• _Problem_
The answer should consist of each line below that contains the word "size".

*** Block opens ***

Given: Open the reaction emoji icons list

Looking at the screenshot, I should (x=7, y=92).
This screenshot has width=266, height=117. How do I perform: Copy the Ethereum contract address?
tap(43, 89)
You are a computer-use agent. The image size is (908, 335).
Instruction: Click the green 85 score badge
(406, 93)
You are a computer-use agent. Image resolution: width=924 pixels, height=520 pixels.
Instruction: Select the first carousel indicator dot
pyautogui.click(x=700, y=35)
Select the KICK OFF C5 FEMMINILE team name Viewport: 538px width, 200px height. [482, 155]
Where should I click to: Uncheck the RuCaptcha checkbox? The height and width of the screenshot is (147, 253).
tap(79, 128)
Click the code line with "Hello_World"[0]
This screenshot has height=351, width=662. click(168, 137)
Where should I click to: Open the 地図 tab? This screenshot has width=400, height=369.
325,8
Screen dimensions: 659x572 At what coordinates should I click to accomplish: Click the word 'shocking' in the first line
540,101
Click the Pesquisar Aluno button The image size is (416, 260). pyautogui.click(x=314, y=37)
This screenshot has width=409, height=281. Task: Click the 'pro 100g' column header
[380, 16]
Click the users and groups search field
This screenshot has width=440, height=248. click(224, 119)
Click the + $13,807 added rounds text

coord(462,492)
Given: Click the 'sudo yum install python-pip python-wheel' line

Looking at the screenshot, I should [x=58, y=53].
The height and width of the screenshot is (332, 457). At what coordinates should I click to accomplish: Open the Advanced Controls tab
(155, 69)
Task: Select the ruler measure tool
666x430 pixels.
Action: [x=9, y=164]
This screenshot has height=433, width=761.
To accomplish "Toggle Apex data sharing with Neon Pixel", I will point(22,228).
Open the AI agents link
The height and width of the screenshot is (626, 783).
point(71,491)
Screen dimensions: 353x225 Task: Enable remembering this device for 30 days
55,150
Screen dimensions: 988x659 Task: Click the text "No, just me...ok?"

*** Block closes ***

• _Response to this exercise_
You are a computer-use agent. The image size is (908, 335).
Click the Pesquisar Aluno button The image size is (416, 260). pyautogui.click(x=314, y=37)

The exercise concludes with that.